Task to carry out
Please restate word for word each line from the one containing "You are a GUI" to the last line of the records below, and drop the pictures.

-- Extracted material follows --

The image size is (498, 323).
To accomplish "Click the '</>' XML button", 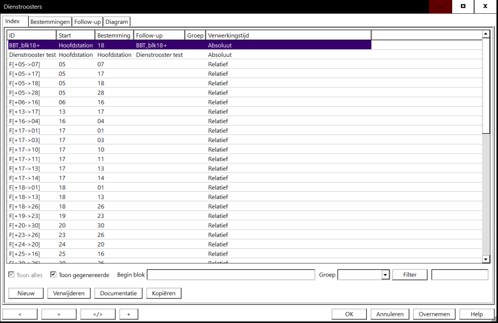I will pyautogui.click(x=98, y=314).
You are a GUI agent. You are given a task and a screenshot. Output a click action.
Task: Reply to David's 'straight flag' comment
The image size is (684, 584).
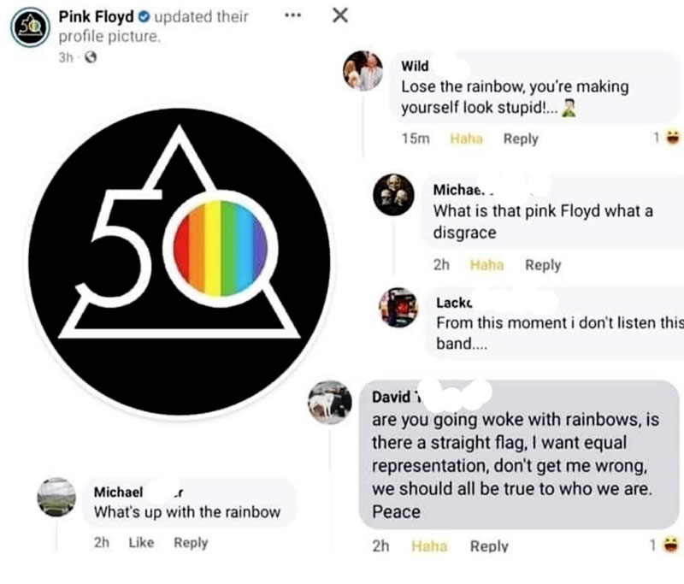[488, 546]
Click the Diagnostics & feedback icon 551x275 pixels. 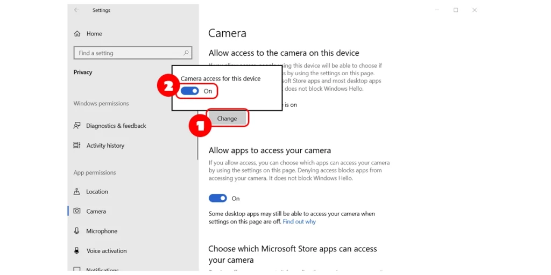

-- Extracted material concluded --

Answer to this exercise
You are a GUI agent. You are given a task and a screenshot. Output a click action.
Task: Reply to David's 'straight flag' comment
The image size is (684, 584).
[488, 546]
Click the Diagnostics & feedback icon 551x275 pixels. 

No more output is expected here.